Bill Ackman’s investment firm buys $229M worth of stock in the ailing apparel brand. He last held company stock in 2017.
Prominent hedge fund manager and online culture warrior Bill Ackman is Nike’s latest investor.
Last week, the billionaire’s Pershing Square investment firm disclosed a purchase of 3 million shares worth $229 million in the apparel and footwear giant. Ackman last held Nike stock in 2017, when he sold his stake for $100 million in profit.
Headquartered on a 400-acre campus in Beaverton, Nike employs 75,000 worldwide (10,000 in Oregon) and is the state’s largest corporation. But the brand is ailing amid increased competition from On, Hoka and others, a decline in sales and a worsening foreign exchange rate, especially in China.
Nike’s stock sank heavily in June following a reported 26% year-to-date sales drop. In the weeks after, the company laid off more than 700 people in Oregon as part of a plan to save $2 billion. For fiscal year 2024, it reported sales of $51.4, which is flat from 2023. It’s the slowest growth by the company since 2010, excluding the COVID pandemic. The company is projecting a further sales decline in 2025.
CEO John Donahoe has faced criticism for pulling the brand out of retail establishments to focus on direct-to-consumer sales while stepping back on innovation and design, according to reporting by the Portland Business Journal.
Nike’s stock jumped 5% at news of Pershing’s purchase.

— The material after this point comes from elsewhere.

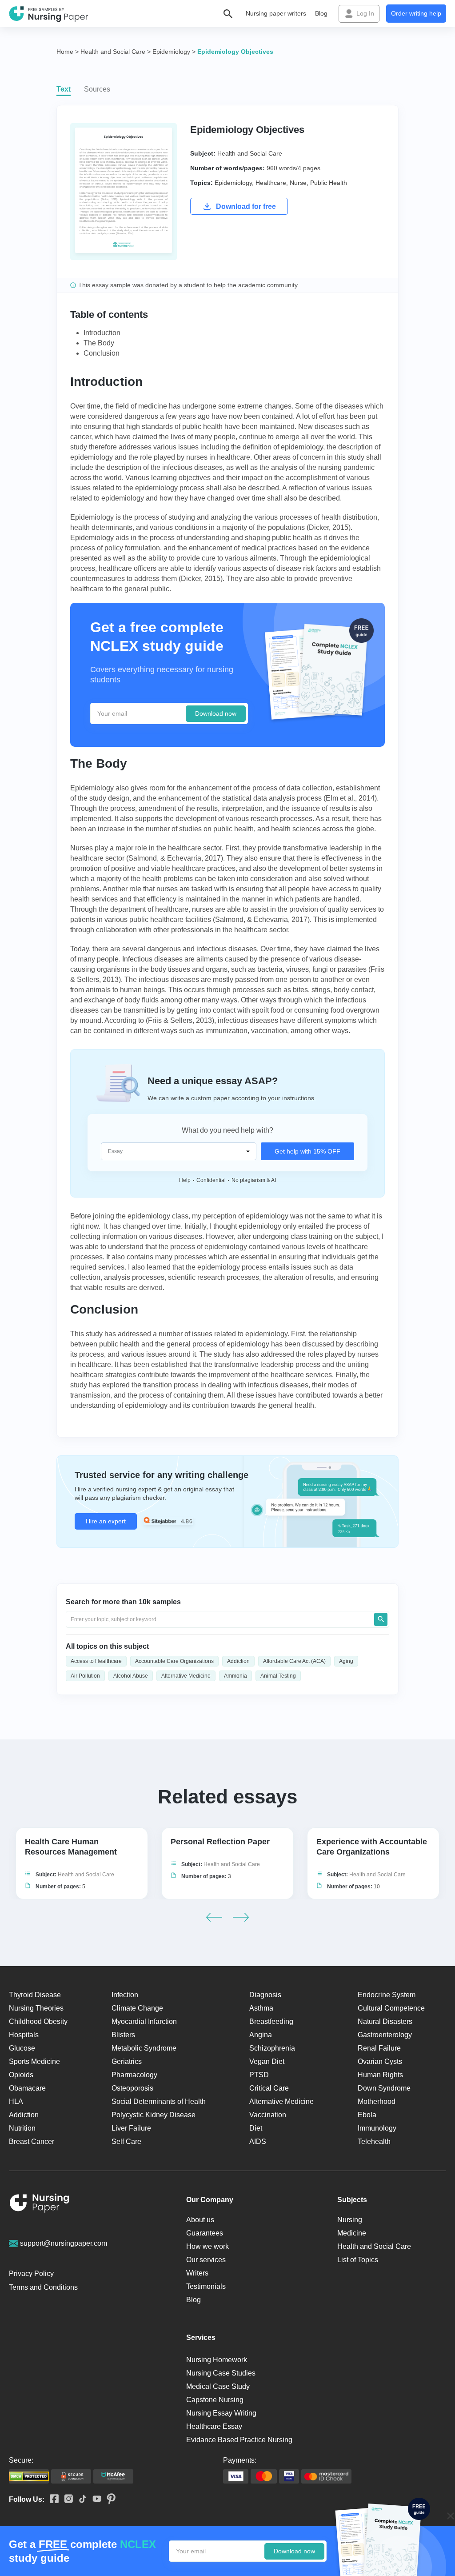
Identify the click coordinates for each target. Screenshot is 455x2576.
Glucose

Ackman has 1.4 million followers on the social media platform X, formerly Twitter, where he’s outspoken on issues including the Ukraine War, U.S. policy in the Middle East and the COVID-19 pandemic. He came to nationwide attention earlier this year when he publicly pushed for the ouster of former Harvard University president Claudine Gay amid a plagiarism scandal. For years a donor to Democratic candidates and causes, Ackman made further waves in July when he endorsed Republican candidate for president Donald Trump.
Ackman is Pershing’s manager and principal investor. In the second quarter of 2024, the firm’s portfolio consisted of $10 billion concentrated in only nine stocks. Nike is now its smallest holding; Hilton Hotels is the largest with 8.9 million shares.
Ackman has a history of pushing for changes big and small at companies where he invests. But analysts say his activism might be less effective at Nike, where the board is dominated by one man, company founder Phil Knight.
On the same day he bought Nike stock, Ackman purchased 6.9 million shares of investment management firm Brookfield Corporation while cutting his positions with Chipotle, Google parent company Alphabet, Hilton Hotels and Canadian Pacific Railway.